Exercise:
Go through the entries one line at a time, and gather every line that has the word "node".

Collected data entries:
========================================================================

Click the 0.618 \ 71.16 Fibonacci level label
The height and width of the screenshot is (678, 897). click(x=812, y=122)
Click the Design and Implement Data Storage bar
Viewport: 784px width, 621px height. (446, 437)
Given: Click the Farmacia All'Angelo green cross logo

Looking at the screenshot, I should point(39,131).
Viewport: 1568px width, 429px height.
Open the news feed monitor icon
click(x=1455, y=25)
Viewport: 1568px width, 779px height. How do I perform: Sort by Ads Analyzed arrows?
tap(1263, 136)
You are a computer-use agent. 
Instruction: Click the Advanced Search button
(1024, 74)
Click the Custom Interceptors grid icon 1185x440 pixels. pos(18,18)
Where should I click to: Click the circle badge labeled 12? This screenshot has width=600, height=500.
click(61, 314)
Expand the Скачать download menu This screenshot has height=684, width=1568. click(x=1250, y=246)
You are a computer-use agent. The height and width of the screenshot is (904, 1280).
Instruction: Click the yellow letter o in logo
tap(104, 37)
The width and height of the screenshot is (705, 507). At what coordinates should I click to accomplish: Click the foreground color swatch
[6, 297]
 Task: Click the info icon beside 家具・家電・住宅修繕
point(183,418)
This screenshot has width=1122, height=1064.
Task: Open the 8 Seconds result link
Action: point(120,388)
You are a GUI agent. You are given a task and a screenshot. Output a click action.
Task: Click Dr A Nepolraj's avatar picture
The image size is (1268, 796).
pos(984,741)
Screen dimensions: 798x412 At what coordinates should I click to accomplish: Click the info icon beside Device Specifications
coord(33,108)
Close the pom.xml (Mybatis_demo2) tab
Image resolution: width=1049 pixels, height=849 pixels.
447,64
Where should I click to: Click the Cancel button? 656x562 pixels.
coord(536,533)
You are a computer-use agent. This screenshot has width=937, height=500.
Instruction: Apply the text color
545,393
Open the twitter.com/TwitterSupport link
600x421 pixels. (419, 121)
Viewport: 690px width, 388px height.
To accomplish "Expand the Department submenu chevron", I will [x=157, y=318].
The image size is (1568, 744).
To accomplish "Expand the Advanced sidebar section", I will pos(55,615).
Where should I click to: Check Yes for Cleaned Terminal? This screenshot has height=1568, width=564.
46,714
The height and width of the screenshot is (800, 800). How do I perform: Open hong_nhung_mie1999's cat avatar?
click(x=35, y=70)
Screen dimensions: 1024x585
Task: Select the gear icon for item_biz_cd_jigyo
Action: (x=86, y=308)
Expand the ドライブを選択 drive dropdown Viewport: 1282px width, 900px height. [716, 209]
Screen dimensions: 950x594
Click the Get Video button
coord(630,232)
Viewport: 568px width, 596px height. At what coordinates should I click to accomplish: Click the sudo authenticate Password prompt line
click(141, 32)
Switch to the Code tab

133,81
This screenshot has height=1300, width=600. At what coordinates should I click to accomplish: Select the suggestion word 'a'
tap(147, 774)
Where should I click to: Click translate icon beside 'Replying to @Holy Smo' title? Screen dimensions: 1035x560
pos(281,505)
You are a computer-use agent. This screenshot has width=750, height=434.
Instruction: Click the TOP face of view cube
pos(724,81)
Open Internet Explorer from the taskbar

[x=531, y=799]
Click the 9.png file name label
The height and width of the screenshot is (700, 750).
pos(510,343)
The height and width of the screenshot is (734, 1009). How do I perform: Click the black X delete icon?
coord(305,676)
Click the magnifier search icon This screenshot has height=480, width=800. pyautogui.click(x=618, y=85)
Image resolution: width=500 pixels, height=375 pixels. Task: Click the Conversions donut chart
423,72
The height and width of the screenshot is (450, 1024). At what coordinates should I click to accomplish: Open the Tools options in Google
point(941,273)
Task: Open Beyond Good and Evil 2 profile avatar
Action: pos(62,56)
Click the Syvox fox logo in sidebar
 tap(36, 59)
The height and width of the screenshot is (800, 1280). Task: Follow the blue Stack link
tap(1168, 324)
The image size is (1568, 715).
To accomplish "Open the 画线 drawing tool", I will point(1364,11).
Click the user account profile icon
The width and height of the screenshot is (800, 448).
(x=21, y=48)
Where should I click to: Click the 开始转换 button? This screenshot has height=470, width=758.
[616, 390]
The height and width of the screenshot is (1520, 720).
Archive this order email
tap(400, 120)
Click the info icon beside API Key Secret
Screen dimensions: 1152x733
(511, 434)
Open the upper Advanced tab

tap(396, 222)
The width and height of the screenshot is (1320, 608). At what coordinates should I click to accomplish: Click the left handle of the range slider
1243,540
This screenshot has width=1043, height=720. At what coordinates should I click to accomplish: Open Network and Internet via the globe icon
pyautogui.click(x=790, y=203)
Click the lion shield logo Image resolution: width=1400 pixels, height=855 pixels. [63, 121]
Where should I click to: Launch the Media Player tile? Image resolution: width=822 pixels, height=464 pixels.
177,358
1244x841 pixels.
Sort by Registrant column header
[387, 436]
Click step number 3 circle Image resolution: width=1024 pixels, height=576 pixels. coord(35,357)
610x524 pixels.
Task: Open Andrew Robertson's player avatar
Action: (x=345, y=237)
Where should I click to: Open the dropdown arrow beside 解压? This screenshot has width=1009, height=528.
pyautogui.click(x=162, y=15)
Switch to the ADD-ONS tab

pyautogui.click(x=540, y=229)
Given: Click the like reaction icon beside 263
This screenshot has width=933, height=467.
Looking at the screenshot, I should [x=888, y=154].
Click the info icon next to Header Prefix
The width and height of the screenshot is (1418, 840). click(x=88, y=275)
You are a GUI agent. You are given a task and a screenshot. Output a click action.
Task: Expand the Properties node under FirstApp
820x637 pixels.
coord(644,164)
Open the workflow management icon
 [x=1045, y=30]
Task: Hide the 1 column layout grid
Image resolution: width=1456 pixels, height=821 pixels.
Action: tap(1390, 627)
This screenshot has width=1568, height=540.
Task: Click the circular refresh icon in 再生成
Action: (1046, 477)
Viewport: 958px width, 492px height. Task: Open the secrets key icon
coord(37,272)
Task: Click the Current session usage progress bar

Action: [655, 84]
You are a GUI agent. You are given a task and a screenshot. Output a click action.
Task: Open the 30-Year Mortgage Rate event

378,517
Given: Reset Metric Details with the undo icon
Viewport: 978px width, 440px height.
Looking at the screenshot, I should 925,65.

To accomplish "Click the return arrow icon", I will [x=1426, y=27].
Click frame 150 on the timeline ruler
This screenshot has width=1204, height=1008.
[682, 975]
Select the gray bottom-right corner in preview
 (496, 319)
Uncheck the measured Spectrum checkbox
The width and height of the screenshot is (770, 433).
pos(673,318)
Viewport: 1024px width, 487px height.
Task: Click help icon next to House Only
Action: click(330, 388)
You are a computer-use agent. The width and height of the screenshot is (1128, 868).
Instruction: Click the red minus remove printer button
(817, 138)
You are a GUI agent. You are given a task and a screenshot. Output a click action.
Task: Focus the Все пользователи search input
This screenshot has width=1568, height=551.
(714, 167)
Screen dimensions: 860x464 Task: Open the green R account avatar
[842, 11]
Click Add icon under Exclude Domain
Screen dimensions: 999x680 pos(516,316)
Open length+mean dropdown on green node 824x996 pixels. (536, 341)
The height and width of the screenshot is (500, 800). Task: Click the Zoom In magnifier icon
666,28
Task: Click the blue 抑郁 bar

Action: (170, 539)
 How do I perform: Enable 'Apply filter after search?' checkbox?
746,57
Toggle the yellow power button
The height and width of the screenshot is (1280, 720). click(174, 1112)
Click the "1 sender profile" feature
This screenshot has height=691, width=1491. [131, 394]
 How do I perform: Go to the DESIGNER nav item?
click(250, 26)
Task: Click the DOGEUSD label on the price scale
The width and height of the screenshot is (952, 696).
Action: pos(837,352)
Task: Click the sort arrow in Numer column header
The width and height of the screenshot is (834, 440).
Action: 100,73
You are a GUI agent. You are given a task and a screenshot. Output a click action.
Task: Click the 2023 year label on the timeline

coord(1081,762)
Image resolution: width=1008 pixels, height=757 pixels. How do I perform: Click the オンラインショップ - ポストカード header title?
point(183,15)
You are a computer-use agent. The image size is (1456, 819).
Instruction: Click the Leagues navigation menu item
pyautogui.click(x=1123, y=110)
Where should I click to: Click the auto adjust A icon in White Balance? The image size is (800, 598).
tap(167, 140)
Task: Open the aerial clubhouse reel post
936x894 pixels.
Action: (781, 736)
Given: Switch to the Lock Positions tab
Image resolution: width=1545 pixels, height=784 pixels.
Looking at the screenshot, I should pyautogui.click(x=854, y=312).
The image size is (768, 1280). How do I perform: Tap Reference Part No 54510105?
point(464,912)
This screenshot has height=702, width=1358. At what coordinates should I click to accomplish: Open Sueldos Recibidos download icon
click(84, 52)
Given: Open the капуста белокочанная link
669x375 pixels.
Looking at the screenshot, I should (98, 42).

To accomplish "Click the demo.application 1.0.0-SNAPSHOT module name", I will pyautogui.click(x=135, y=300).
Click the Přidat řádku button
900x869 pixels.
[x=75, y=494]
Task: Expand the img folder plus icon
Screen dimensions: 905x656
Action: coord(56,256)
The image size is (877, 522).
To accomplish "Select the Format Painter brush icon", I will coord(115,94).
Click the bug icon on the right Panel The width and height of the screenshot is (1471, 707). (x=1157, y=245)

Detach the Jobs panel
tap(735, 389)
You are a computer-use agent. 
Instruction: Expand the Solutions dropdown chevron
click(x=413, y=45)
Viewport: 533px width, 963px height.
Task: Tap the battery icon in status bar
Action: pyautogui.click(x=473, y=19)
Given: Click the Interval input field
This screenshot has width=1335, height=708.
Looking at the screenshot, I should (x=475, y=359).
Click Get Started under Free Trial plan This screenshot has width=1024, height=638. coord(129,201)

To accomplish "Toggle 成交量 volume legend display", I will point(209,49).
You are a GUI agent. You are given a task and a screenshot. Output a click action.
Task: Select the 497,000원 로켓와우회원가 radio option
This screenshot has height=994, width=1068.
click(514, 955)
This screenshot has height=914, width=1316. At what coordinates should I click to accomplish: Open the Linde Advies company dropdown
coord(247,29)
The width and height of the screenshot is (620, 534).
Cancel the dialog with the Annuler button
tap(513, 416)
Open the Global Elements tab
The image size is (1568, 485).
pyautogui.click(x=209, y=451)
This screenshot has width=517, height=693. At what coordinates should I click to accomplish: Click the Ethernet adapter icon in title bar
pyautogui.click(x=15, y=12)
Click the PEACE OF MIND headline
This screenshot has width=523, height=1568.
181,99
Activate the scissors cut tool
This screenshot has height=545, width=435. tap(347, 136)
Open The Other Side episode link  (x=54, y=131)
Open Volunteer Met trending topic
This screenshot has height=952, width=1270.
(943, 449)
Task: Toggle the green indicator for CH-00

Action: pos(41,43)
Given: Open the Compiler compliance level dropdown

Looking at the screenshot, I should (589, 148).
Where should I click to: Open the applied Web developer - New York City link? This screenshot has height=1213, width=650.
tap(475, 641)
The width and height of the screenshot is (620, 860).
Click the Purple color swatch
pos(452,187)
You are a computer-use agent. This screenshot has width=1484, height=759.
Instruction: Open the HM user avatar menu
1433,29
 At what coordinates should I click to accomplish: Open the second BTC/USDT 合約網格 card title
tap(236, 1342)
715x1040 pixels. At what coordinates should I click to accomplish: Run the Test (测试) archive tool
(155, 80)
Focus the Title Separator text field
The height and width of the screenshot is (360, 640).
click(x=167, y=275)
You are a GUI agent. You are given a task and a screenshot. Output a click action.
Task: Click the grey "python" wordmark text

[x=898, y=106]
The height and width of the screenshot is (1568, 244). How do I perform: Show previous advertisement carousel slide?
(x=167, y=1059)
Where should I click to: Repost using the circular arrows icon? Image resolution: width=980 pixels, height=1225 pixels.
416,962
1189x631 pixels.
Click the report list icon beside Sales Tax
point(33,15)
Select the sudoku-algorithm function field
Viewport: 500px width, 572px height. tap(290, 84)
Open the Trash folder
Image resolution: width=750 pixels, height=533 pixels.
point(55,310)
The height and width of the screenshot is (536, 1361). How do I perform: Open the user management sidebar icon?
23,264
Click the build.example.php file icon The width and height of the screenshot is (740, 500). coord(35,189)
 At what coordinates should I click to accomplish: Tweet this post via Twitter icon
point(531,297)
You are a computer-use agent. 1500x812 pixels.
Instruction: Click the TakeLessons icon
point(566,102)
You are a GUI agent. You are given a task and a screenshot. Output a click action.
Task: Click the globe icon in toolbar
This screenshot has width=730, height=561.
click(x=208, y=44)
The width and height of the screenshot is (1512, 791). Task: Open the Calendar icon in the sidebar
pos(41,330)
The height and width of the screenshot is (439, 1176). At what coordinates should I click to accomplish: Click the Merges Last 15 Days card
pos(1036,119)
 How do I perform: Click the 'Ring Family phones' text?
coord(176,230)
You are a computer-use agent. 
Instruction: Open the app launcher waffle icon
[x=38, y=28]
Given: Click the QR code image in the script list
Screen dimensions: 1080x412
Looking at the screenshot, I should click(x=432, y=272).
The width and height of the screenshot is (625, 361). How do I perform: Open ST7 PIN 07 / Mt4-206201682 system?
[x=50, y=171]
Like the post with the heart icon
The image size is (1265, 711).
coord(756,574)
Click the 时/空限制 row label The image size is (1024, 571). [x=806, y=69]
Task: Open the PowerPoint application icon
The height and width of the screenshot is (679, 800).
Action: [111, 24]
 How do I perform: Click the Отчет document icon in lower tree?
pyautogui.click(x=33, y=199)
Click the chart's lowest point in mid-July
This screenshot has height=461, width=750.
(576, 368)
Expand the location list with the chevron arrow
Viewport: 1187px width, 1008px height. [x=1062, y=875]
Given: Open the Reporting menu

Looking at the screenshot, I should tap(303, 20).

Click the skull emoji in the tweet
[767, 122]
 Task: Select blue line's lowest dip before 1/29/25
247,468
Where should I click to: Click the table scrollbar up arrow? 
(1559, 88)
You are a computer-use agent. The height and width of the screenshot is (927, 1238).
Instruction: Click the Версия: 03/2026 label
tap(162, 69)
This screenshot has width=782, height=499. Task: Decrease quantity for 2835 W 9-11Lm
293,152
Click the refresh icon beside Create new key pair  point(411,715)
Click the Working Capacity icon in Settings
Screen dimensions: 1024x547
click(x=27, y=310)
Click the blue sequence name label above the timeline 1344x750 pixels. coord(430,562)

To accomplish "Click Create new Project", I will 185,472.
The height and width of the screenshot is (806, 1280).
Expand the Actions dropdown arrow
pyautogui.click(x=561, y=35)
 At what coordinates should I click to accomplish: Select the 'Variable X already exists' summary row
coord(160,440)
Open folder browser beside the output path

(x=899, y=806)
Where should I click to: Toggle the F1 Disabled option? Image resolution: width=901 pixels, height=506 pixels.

========================================================================

Completed task:
Task: Expand the Properties node under FirstApp
Open length+mean dropdown on green node 824x996 pixels. (536, 341)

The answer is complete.